Source data:

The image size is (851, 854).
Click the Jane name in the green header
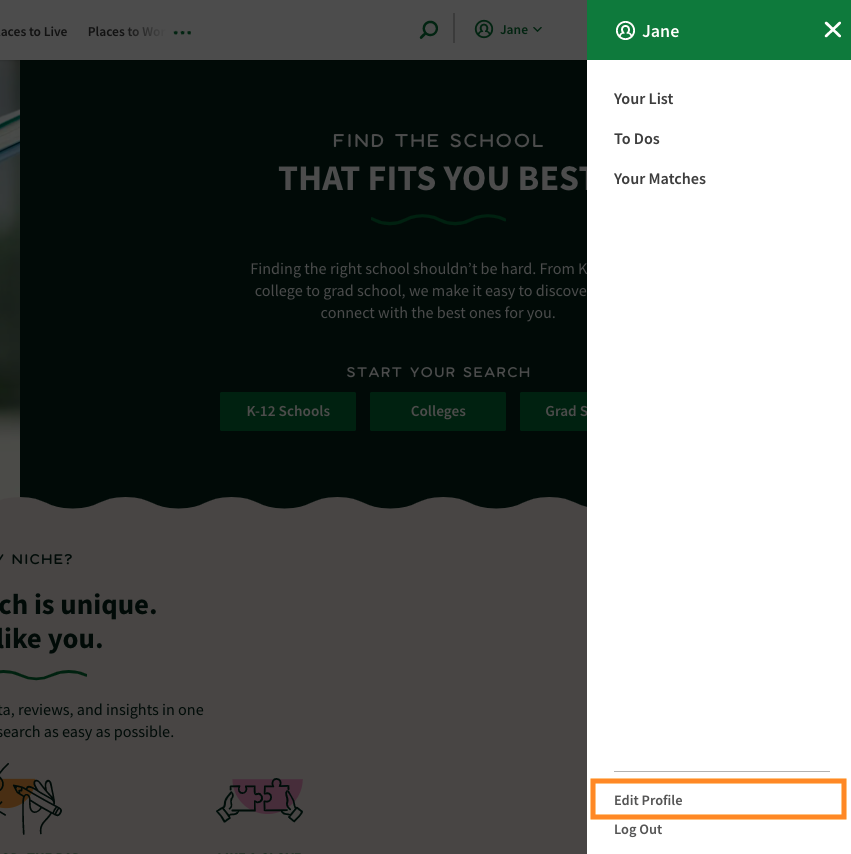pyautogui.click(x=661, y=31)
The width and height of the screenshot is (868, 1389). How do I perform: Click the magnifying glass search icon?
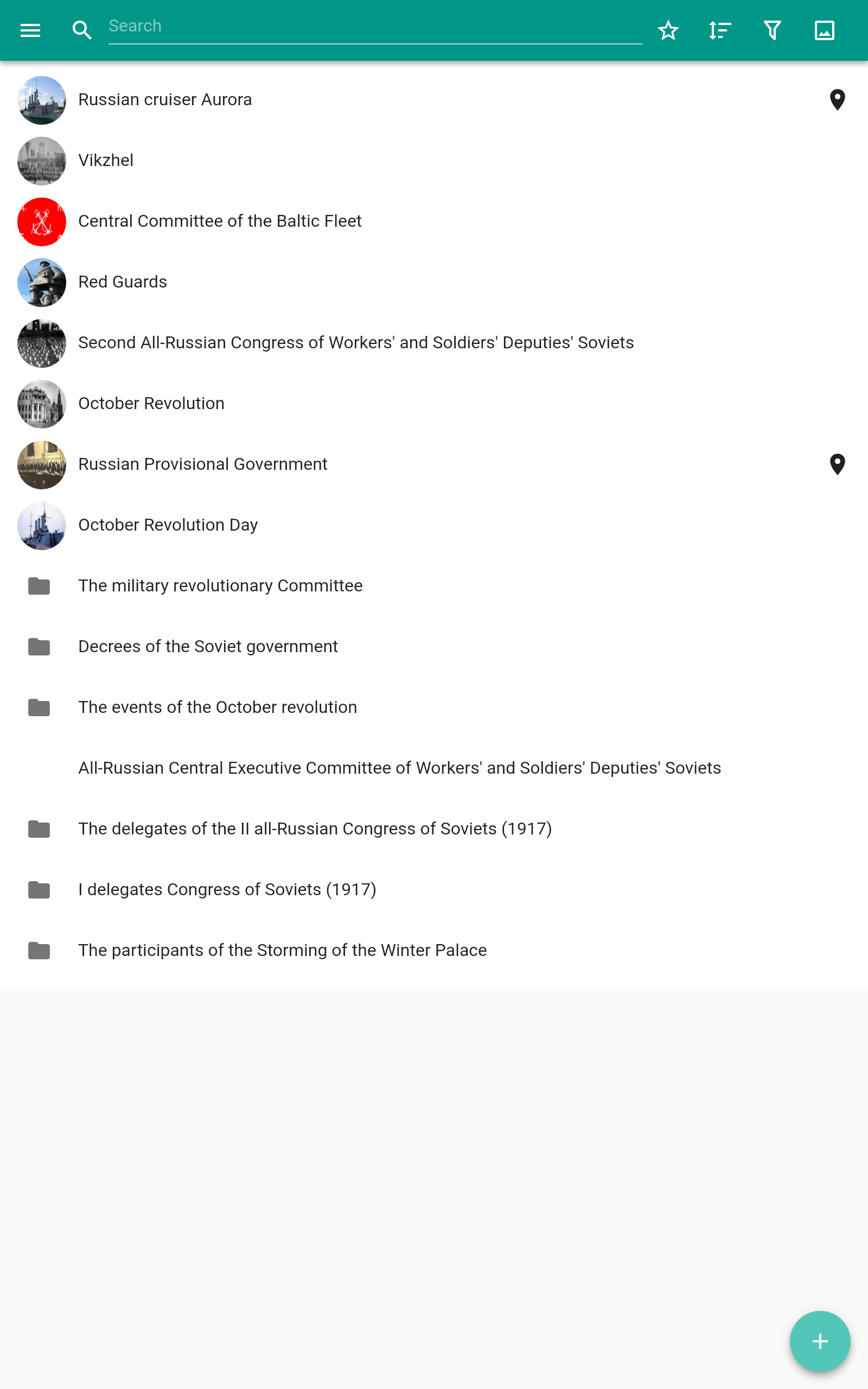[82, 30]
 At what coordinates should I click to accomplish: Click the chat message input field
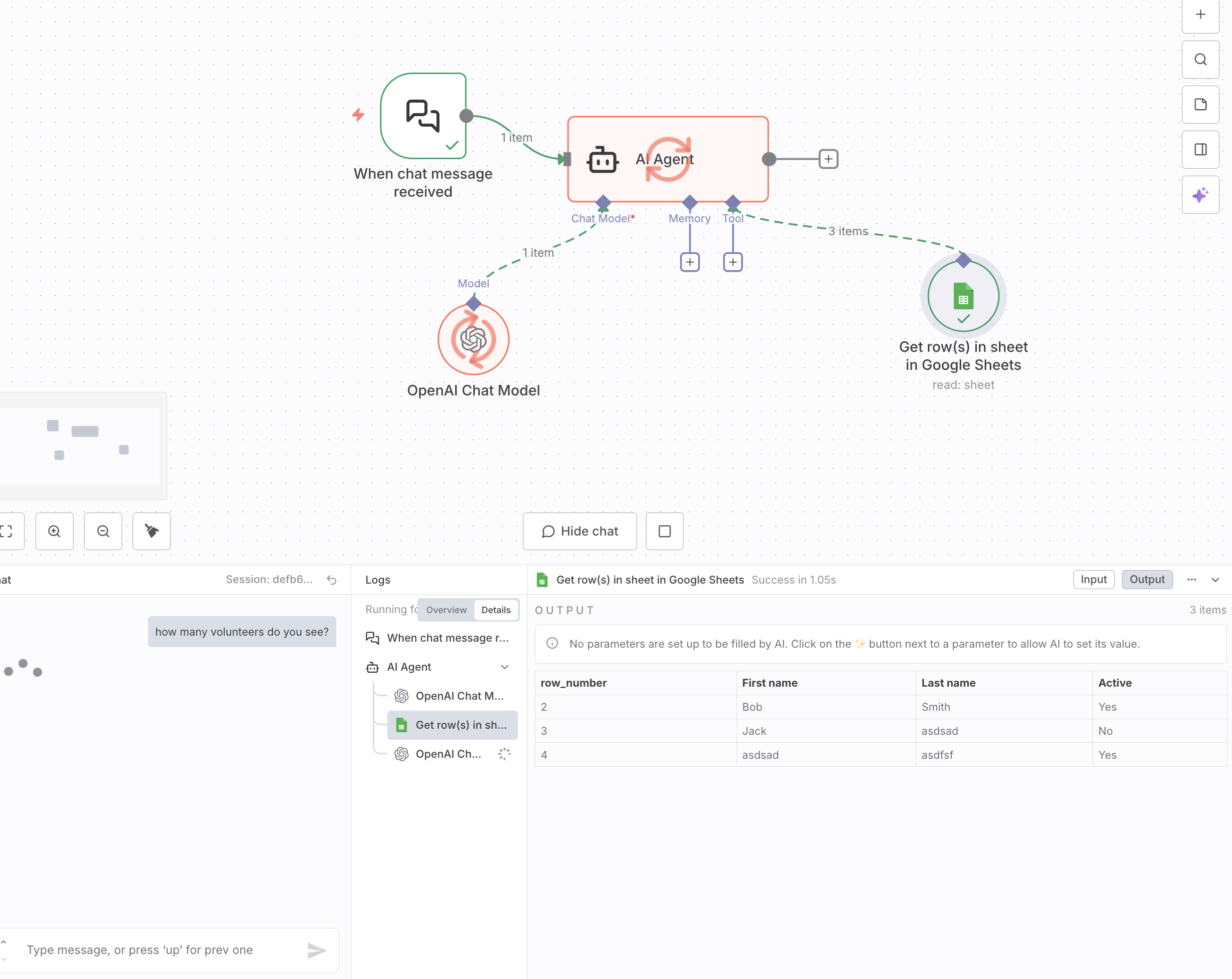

Objective: Recast all of the data above as a Markdown table with two columns, "No." for the running row number and "Text" for the line, omitting any blank lines. Leave the pictures out.

Exercise result:
| No. | Text |
|---|---|
| 1 | The image size is (851, 854). |
| 2 | Click the Jane name in the green header |
| 3 | pyautogui.click(x=661, y=31) |
| 4 | The width and height of the screenshot is (868, 1389). How do I perform: Click the magnifying glass search icon? |
| 5 | [82, 30] |
| 6 |  At what coordinates should I click to accomplish: Click the chat message input field |